Tateishi-san also took me to visit two other tombs that have been investigated recently. The Kengoshizuka and Koshizuka tombs look as if beamed in from outer space: the former is a stepped octagonal mound, its newly restored white stone gleaming out against low hills looking out south across the western part of Asuka village. The tomb of key figures in the Asuka story, the tomb escaped the attentions of the Meiji government officials who designated some 900 kofun as the final resting places of imperial ancestors, meaning that they were available for a full archaeological survey, prior to an impressive restoration only completed in 2021. Empress Saimei (斉明天皇 594–661) and Princess Hashihime are thought to have been interred in Kengoshizuka, while Princess Ōta (大田皇女, c.644–c.668) lay beneath the smaller, rectangular stepped Koshizuka mound.
Flier for the Kengojizuka and Koshizuka kofun.
The Asuka region rewards multiple visits. The stories embedded in its layered landscapes are complex and nuanced. Renewed efforts to have the area inscribed as UNESCO World Heritage is encouraging greater signage and interpretation in languages other than Japanese, making this fascinating region, so central to ancient Japanese history, increasingly accessible to outside audiences. New phases in our online exhibition will attempt to unravel some of these entangled threads, as one of our ‘landscapes of conversion’.

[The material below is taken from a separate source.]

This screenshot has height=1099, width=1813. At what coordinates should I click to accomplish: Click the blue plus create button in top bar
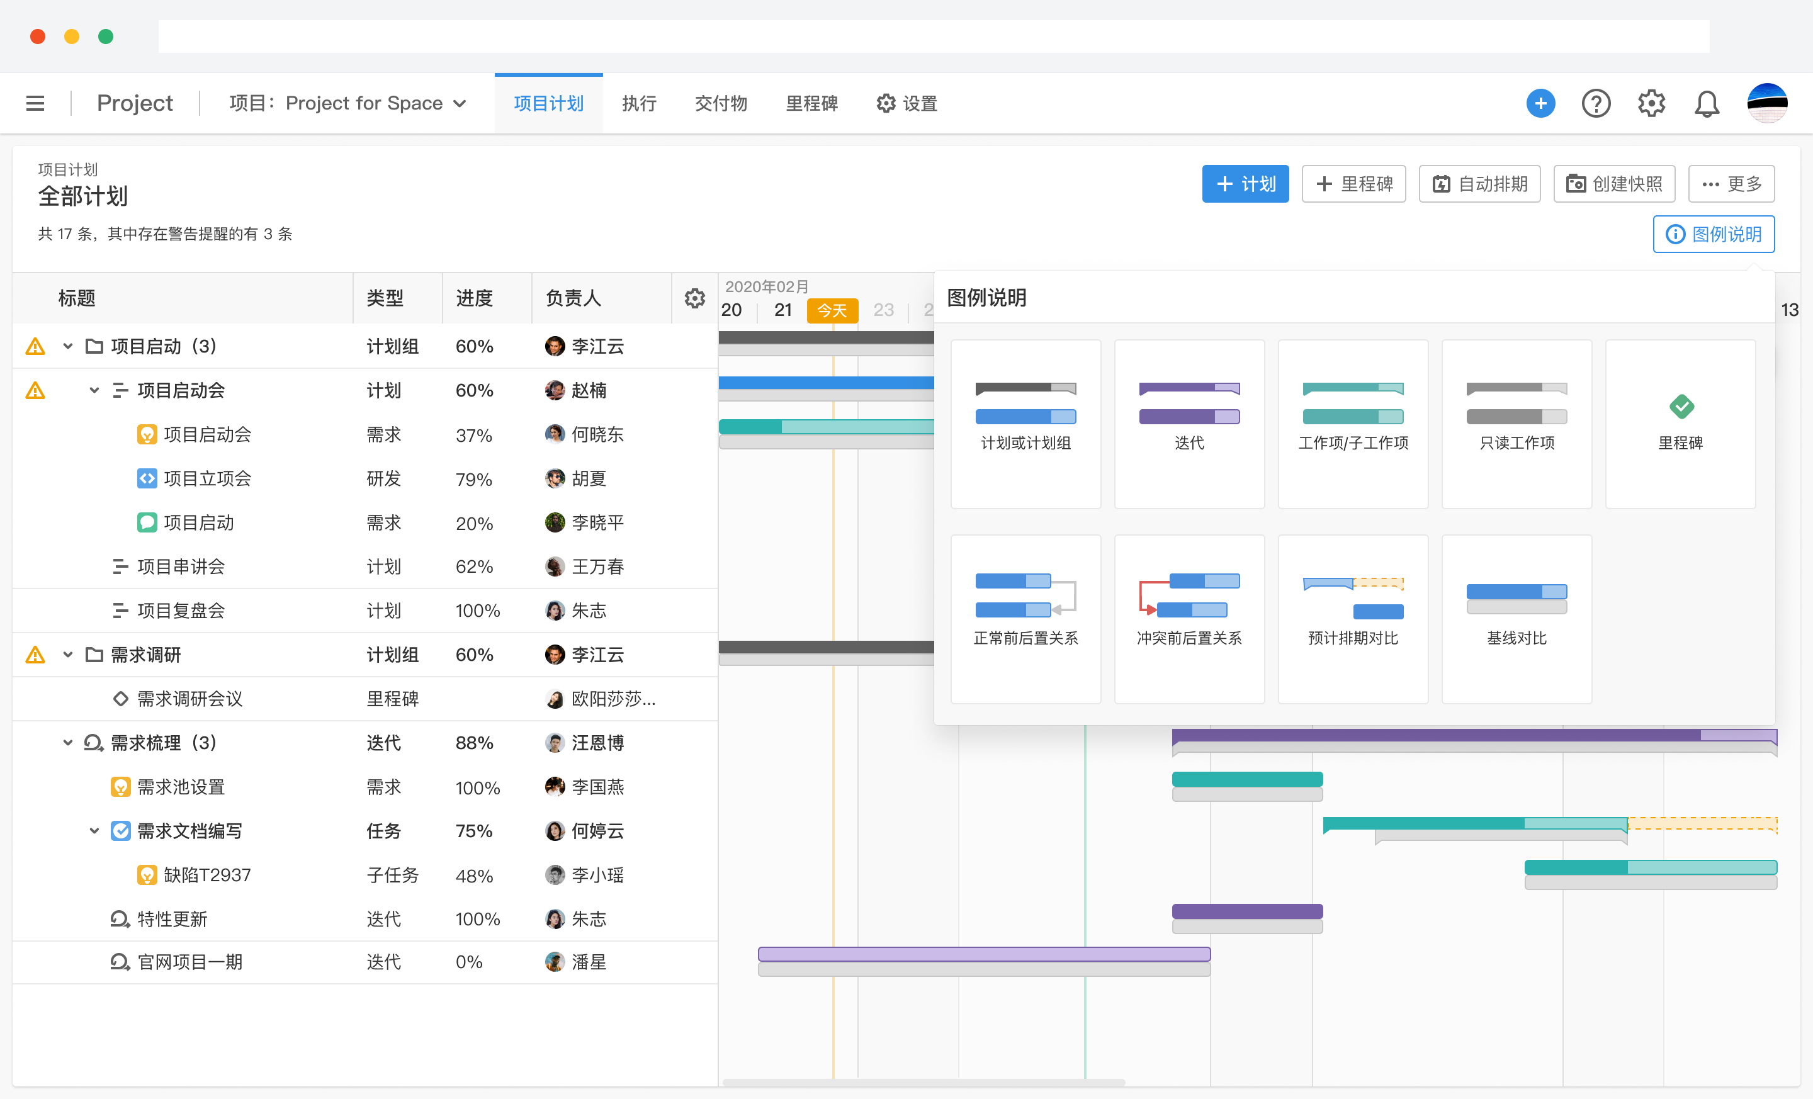coord(1541,103)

My thanks to all our colleagues in Nara, at the Museum affiliated with the Kashihara Archaeological Institute, the Nara National Research Institute for Cultural Properties, the Tokyo National Research Institute for Cultural Properties, Asuka Village Board of Education, Nara Prefectural Historical and Artistic Cultural Complex and the priests of Hasedera.
Asuka is on Japan’s Tentative List for nomination for UNESCO World Heritage status. Empress Saimei is one of five significant women from ancient Japan featured in a recent Japan Heritage initiative. For more on Takamatsuzuka and Fujinoki, see the articles by J. Edward Kidder. The new book by Hirose and Tateishi about Takamatsuzuka and Kitora kofun summarises a wealth of detail available in the multitude of scientific reports. Asukadera is expertly covered by Donald McCallum. We are preparing further publications on Hasedera. Information about the Nara Rekishi Bunka Mura is currently mainly in Japanese and Nara to Norwich will be covering it in more detail in the future. Further information about the Nara Buddhas exhibition can be found here.

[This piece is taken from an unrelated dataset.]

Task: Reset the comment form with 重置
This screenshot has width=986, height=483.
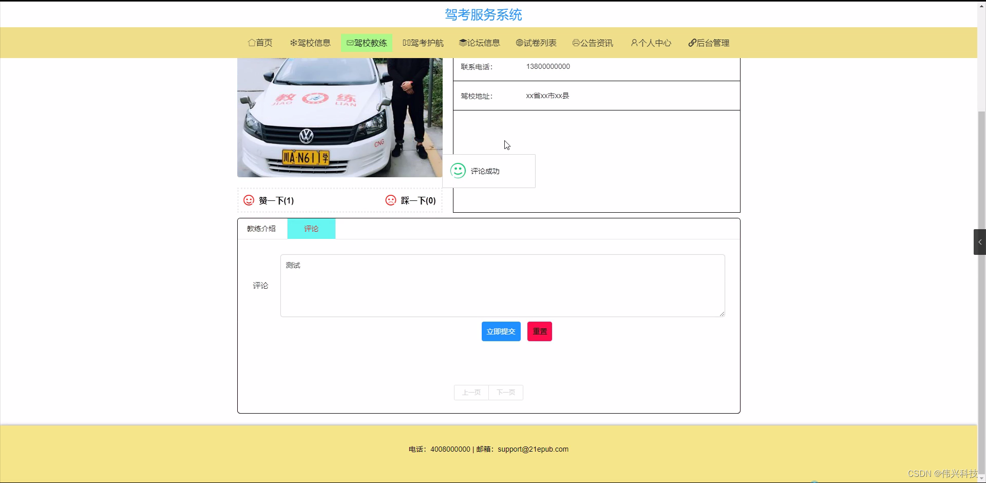Action: (x=539, y=331)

Hirose Satoru and Tateishi Toru 2022. 極彩色壁画の発見 The discovery of wall paintings: Takamatsuzuka and Kitora kofun. Tokyo, Shinsensha. [In Japanese]
Kidder, J. Edward. 1972. The newly discovered Takamatsuzuka tomb. Monumenta Nipponica 27.3: 245-251.
1973. Asuka and the Takamatsuzuka tomb. Monumenta Nipponica 26.1: 24-31.
1987. The Fujinoki tomb and its grave goods. Monumenta Nipponica 42.1: 57-87.
1990. Saddle bows and rump plumes. More on the Fujinoki tomb. Monumenta Nipponica 45.1: 75-85.
McCallum, Donald. 2009. The Four Great Temples: Buddhist archaeology, architecture and icons of seventh century Japan. Honolulu, University of Hawai’i Press.